Al revisar la hemerografía de la época, se aprecia que durante el Segundo Imperio distintos individuos relacionados con la tecnología inscribieron sus invenciones en el catálogo del Estado mexicano, al igual que se impulsó la invención nacional y la adopción de inventos extranjeros. En la publicación oficial del Imperio se dieron a conocer los registros de patentes, como una vía pública de impulso al desarrollo tecnológico que requería el país y un medio para afianzar a Maximiliano de Habsburgo como un “gobernante racional”, que estimulaba el crecimiento material en términos económicos.
Durante el Segundo Imperio, pero no de forma exclusiva, se aprecia que el proceso de implantación tecnológica “hacia las áreas de menor desarrollo relativo va acompañado de una creciente homogeneización de los espacios sociales” y de las necesidades económicas de ciertos grupos sociales en la explotación de recursos y la producción de objetos.47
Las patentes ofrecen, “además de información tecnológica, interesantes datos sobre pautas de inversión”.48 Las solicitudes en las publicaciones imperiales dejan ver hacia dónde se dirigió el capital extranjero y mexicano, los rubros económicos deseados por los imperialistas, los procesos de invención, innovación y difusión, y la gama de patentes extranjeras que se buscaban legitimar en México.
Maximiliano de Habsburgo era conocedor del amplio desarrollo tecnológico vivido en Europa y América que era susceptible de ponerse en marcha en México, gracias a la tradición tecnológica local, a los esfuerzos emprendidos en las décadas anteriores por los gobiernos y las élites, y a la circulación de inventos, conocimientos y capitales que había llegado al país desde 1821.
Los rubros económicos mexicanos de la época se reflejan en las solicitudes de patentes pues, en primer lugar, hubo varias encaminadas al ramo de producción de objetos de uso cotidiano, sobre todo de ropa y calzado, y al final se encuentran tópicos especiales, como las máquinas dirigidas a artesanos e industriales, la moderna fuerza motriz y la terapéutica. Esto nos hace ver que el conocimiento y los capitales nacionales y extranjeros se centraron en los rubros económicos ya probados en el país, aunque parecía que el Imperio aportaba estabilidad socioeconómica, no se confiaba en él lo suficiente como para invertir en rubros nunca antes implementados en México.
En los ramos científicos y tecnológicos, el emperador retomó las instituciones anteriores a su gobierno, como el Ministerio de Fomento, que ya gozaba de una década de actividades relacionadas con las políticas del Ejecutivo.
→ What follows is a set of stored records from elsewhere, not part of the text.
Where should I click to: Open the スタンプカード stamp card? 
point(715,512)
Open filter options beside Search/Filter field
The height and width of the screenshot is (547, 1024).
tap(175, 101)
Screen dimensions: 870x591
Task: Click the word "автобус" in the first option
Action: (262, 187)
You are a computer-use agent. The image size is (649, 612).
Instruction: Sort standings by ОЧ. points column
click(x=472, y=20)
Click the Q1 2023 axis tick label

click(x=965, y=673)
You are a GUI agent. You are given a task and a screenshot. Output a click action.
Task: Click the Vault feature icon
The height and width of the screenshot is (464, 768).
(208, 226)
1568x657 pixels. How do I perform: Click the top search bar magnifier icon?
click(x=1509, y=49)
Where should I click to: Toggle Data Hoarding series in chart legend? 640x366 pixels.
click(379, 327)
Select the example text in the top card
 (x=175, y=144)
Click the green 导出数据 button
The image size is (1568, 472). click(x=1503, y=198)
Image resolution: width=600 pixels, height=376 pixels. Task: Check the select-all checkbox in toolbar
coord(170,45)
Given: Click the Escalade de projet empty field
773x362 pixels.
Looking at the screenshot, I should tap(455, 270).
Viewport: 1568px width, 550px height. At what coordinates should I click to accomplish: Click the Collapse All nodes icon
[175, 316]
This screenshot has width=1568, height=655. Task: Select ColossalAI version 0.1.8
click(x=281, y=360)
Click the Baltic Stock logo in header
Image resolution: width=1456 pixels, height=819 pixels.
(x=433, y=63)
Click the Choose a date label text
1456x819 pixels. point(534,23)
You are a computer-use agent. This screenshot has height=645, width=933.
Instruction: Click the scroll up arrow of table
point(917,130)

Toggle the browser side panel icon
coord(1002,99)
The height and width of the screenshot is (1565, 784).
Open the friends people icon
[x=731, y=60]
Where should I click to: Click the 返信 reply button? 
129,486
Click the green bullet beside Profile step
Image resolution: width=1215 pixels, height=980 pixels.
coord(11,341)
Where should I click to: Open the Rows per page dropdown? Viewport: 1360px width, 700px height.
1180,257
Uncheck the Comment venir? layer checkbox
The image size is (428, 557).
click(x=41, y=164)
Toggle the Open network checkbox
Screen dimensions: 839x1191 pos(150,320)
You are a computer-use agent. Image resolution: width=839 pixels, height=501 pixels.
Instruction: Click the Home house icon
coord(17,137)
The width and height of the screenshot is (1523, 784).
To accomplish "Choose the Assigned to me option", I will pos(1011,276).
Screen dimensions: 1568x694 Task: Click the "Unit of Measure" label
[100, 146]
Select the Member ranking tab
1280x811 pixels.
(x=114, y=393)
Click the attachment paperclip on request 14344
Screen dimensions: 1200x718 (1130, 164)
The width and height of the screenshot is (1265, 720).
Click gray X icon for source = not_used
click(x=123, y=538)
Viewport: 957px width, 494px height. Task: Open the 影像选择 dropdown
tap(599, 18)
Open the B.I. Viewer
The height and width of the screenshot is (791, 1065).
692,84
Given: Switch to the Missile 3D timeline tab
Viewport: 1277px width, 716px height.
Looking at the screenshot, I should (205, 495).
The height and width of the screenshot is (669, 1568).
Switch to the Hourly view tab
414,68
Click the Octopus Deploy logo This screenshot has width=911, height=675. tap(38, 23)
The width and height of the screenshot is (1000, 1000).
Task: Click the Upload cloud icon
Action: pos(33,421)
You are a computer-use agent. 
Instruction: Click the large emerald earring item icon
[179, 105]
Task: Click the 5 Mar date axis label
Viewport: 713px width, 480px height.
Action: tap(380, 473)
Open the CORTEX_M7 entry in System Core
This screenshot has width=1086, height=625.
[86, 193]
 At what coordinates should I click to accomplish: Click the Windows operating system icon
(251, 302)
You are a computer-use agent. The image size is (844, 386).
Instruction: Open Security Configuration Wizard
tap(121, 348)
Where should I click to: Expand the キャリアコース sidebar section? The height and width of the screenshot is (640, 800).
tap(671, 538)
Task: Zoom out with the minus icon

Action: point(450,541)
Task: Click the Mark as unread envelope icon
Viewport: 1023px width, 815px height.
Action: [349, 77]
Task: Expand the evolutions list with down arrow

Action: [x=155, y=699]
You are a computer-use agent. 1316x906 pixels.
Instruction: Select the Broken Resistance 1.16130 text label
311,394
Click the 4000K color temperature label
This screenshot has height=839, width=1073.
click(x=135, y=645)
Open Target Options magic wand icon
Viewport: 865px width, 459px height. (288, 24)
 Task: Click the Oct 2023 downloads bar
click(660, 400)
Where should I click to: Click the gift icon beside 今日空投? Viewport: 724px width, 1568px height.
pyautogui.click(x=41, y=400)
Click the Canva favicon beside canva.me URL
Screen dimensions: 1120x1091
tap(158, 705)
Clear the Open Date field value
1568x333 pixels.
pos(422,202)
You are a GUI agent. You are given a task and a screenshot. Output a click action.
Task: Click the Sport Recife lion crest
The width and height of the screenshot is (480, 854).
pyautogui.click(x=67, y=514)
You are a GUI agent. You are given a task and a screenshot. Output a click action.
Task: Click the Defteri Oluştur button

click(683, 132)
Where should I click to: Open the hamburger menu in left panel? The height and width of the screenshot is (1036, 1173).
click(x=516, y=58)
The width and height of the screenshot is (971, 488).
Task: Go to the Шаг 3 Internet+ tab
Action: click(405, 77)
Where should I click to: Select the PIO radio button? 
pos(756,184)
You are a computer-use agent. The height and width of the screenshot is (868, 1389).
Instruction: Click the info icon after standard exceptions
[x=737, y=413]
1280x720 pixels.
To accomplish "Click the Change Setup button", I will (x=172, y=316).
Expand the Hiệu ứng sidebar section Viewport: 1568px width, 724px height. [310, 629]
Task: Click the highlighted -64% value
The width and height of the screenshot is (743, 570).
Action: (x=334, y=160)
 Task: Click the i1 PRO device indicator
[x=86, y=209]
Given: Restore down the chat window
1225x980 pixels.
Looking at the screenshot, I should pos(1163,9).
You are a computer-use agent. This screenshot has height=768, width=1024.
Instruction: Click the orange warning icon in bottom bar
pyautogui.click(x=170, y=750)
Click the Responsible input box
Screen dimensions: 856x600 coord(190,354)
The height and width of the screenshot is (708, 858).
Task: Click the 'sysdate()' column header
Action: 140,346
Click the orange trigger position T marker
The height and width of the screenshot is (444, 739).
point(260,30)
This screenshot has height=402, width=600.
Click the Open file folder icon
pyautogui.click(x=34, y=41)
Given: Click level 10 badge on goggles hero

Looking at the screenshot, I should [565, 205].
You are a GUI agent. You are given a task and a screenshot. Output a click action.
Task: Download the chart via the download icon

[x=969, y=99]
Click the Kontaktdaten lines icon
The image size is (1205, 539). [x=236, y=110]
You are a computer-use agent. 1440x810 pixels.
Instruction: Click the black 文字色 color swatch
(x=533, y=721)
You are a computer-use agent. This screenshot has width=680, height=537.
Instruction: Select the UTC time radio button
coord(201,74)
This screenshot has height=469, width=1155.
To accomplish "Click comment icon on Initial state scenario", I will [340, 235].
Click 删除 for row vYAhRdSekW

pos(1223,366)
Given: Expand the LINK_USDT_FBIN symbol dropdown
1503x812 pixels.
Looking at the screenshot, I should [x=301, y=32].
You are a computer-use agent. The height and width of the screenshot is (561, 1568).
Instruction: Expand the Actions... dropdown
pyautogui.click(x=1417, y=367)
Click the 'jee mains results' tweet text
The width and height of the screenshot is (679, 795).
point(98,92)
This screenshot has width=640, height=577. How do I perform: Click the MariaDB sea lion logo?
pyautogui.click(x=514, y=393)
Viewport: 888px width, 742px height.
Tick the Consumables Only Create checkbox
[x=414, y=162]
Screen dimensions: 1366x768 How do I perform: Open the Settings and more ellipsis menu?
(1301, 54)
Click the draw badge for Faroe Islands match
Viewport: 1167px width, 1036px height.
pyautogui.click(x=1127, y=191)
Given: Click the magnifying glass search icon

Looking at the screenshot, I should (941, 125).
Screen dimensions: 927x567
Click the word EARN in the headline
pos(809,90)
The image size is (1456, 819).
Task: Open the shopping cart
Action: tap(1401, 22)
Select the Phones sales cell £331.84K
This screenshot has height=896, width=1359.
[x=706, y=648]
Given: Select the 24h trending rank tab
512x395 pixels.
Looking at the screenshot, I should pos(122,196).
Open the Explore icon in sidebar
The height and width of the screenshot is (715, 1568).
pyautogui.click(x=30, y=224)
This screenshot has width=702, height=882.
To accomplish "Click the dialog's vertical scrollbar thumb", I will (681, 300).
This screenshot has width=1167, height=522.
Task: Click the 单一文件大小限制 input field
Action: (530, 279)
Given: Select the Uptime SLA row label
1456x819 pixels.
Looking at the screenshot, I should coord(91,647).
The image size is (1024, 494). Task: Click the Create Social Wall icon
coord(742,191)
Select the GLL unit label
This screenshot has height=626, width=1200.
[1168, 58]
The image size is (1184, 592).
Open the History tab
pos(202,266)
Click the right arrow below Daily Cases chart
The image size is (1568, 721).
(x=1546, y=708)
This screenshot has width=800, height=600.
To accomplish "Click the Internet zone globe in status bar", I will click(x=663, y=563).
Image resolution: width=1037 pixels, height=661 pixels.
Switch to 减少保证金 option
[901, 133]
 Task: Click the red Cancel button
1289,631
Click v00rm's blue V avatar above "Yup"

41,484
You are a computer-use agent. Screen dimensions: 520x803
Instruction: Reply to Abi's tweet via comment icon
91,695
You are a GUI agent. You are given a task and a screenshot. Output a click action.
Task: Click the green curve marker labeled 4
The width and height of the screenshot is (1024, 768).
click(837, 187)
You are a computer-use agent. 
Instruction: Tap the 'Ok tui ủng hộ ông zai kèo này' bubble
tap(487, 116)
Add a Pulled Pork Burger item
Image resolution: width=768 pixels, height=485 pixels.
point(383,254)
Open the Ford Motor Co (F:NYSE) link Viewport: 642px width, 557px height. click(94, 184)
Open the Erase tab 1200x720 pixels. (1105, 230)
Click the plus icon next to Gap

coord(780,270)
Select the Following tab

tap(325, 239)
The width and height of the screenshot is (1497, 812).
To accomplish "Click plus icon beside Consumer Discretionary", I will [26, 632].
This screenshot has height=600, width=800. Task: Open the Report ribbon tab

El Ministerio mantuvo su lugar dentro del gabinete, gracias a la experiencia que varios de los funcionarios habían ganado años antes, como el caso de Manuel Orozco y Berra (oficial mayor).
Los argumentos expresados en las solicitudes de privilegio compartieron aspectos que apelaban al consumidor, como un menor precio, mayor comodidad, mejor calidad e incluso la salud; mientras que para los productores se resaltó el ahorro en recursos.
El desarrollo tecnológico durante el Segundo Imperio, en particular en lo que atañe a las patentes, requiere el análisis de distintas fuentes que permitan comprender el tema de las inversiones tecnológicas desde otras perspectivas; además es necesario complementar las fuentes hemerográficas. También se requiere contemplar el panorama de las patentes más allá de temporalidades ligadas a lo político (como Segundo Imperio, República Restaurada y Porfiriato), para comprender los lapsos en que se desenvolvió el proceso de solicitud/aceptación/rechazo, los cambios en los rubros económicos o aspectos como la nacionalidad, la ubicación geográfica y la actividad laboral de los solicitantes.